The idea of journalism was tossed into his mind like an impulse of thought by one Fredoline Empeh and he has since not turned back.
The premier journalism institution-GIJ-was in Accra and Accra was to him like a Muslim’s first pilgrimage to Mecca.
In 2006 he enrolled in GIJ and felt like a fish out of water. With a huge inferiority complex, compounded by a humongous aristocratic lifestyle by students in the institute, life on campus was like a test that had to be written and passed. He passed each one with distinction. He funded, edited and published his own newspaper, the Secondary Times, and became the Institute’s SRC President in 2008.
If student politics was the breeding ground for the country’s future corrupt leaders, it served also as a breeding ground for future incorruptible journalists who would expose selfish power drunk leaders and their allies in business.
With his famous Tom and Jerry SRC article on an A4 sheet in 2008 which brought down a confused and incompetent SRC leadership, Manasseh has since learnt not to pull punches back. When he feels strongly about issues, he expresses them strongly sometimes with venom. It doesn’t matter who is involved or how powerful the person is, once you are suspected of corruption or bad mouthing, he brings you down. The tale of GYEEDA and SUBHA are stinking examples of how Manasseh’s steely determination exposed some of the biggest corruption scandals in Ghana’s history.
Manasseh confirmed to Bola Ray how cowards threatened him with death; how powerful men attempted to bribe him with cars to stop his GYEEDA investigations but he preferred his rickety motorbike with the smoky exhaust; he preferred a conscience free from guilt. He had conscience.
Path to fame
And who says hardwork doesn’t pay? Like Napoleon Hill said in his book Think and Grow Rich -Opportunity has spread its wares before you. Step up to the front, create your plan; put your plan into action and follow through with persistence, God and capitalist America, in this case Ghana, will do the rest.

» Explore the material:
#1 Name every person mentioned in the passage on Manasseh's journalism career, including Manasseh himself.
#2 Write the next part of the profile of the journalist Manasseh, picking up right after its final sentence.

» Dataset:
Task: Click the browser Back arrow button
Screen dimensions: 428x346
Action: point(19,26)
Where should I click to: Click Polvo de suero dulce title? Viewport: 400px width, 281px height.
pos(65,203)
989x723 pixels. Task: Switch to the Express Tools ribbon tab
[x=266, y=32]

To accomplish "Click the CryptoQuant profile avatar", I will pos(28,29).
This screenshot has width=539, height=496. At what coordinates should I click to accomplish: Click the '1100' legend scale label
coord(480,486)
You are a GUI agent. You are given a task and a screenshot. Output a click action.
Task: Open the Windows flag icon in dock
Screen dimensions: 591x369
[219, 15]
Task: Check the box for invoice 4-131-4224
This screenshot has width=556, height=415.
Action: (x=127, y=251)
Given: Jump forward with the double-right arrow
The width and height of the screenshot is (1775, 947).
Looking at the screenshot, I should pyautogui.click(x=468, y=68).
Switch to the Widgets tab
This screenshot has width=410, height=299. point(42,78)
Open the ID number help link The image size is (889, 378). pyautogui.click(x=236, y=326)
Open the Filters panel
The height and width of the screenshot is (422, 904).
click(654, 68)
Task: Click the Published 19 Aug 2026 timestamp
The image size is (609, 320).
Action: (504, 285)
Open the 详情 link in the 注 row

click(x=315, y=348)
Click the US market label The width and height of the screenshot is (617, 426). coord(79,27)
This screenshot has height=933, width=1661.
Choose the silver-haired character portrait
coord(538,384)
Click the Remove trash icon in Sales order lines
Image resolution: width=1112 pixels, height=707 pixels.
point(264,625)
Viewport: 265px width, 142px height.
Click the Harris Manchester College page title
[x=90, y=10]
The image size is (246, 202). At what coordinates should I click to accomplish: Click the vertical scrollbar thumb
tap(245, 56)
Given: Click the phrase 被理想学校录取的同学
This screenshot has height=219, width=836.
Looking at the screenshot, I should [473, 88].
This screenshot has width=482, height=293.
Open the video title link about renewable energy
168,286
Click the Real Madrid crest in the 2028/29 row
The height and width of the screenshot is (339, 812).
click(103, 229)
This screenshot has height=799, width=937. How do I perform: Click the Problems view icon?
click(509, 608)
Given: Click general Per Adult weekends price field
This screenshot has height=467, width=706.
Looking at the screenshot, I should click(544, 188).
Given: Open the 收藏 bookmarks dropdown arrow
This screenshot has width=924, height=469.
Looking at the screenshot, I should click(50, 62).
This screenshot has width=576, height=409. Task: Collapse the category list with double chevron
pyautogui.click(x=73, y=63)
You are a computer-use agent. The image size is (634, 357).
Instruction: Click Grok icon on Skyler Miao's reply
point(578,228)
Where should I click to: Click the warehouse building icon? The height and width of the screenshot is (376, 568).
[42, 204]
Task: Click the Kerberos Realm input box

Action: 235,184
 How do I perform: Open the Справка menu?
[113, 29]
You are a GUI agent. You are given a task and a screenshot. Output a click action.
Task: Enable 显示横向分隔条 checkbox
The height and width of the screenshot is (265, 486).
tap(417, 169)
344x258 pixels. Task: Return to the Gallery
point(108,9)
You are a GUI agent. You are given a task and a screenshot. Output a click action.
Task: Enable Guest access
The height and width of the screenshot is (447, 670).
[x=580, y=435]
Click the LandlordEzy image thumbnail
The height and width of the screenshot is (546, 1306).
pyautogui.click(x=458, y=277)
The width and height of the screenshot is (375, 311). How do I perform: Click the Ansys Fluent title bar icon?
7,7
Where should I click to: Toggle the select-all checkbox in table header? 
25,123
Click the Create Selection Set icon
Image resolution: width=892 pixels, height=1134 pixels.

» Responses to the tasks:
#1 Fredoline Empeh, Manasseh, Bola Ray, Napoleon Hill

#2
Manasseh found the opportunity in corrupt officials; he found the opportunity in a country that espouses freedom of speech yet its citizens are cowed into submission for fear of being tagged; he found the opportunity of being himself-Manasseh Awuni Azuri the boy from Bongo, raised in Krachi who loves the natural beauty in women and cherishes his borborbor and would protest to Bola why he adulterated his borborbor music. He had a plan. His plan was to write; write with passion. He persevered and persisted. That has paid off in many ways- awards, recognition and a space on Joy FM’s personality profile with Bola Ray. I am reliably informed that he will soon park his motor bike and outdoor his four wheeler which has been ready for weeks now but Manasseh is worshipping it at the garage.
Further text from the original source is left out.